I often wonder what animals think when they look at us and consider the society we’ve created. Yes, I know this is fanciful and unrealistic, but what if they could? Would they be astounded at how we treat each other? Would they be disgusted by the ugliness and pettiness which fill so many of our daily interactions? The truth is that I’m feeling pretty disgusted with humanity tonight. I made the mistake of reading some online interactions that I should have avoided — and it sickened me. The people involved appeared to be vile and stupid and arrogant. I wish I could pretend they’re a tiny minority, but I know better. It’s times such as this when I most need to escape much of “civilization” and disconnect from their world. If humans are going to be worthy of “ruling this planet,” we have a lot of growth to do. And I fear that growth is nowhere in sight. So my buddy Thomas, above, and all of his friends would be right to judge us harshly — and to think, “Why do you folks get to be in charge?”
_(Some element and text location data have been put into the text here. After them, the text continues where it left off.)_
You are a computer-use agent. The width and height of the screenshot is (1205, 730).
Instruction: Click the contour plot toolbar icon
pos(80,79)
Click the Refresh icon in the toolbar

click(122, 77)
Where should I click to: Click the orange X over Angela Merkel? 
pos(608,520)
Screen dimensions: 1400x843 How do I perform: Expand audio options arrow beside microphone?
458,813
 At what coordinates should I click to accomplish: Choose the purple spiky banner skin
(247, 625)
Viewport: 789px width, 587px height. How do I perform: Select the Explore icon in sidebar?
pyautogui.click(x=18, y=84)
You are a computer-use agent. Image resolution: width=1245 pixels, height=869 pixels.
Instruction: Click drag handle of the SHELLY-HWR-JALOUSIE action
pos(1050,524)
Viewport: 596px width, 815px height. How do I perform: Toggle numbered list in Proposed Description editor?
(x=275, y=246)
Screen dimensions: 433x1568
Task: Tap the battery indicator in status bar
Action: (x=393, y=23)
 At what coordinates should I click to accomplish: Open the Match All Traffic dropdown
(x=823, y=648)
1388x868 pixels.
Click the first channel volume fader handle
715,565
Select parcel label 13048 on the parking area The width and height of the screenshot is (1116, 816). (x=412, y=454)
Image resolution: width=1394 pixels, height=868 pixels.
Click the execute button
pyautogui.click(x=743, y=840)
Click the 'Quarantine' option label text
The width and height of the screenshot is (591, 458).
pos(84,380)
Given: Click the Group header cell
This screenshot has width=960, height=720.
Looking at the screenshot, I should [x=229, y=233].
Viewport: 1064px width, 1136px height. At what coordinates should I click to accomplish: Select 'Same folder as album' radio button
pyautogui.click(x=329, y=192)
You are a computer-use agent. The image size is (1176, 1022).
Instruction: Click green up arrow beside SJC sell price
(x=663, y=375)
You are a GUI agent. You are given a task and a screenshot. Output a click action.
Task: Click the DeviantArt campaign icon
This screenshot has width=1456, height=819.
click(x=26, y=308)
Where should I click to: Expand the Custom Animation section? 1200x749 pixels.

I should have expected this, but I honestly didn’t. The article I wrote last week about disagreements over treatment for autistic children brought me angry emails. You could almost call it “hate mail.” Of the five emails about it so far, two have been to tell me that I’m wrong to even listen to critics of the most popular therapy for autistic children — and the other three tell me I’m wrong for not condemning the treatment as the “obvious” abuse it is. If you read the article, you know I didn’t take a position on the issue, because I simply don’t know enough to have an opinion. But by talking about the issue, I stepped into a heated controversy. The emails from the two sides convinced me of nothing. But they did give me even more empathy for the unfortunate parents who have to figure out for themselves where the truth lies for their children.

Have you ever had what you thought was a new idea — and then discovered that “old you” had the same idea years ago? I had that experience tonight. And it’s been wonderful. I came up with an idea tonight for a very short satirical film that would be a promotion for a fictitious college. The point is to make the college promote — as good things — everything which is actually terrible about most modern colleges. Then I remembered a fake college that I invented back when I was in college. I had created student recruitment brochures and various newsletters back then, so I decided to call my “new” college by the same name I’d invented years ago: Ochita College. As I searched my computer for any old material I might still have about Ochita from the past, I discovered an email I sent to someone in 2009 — outlining essentially the same idea which I came up with tonight. Since I didn’t remember writing that, it felt like magic. So my next film project just might be this one instead. If all goes well, you might soon see “Ochita College: Your Future Starts Here.” This should be fun.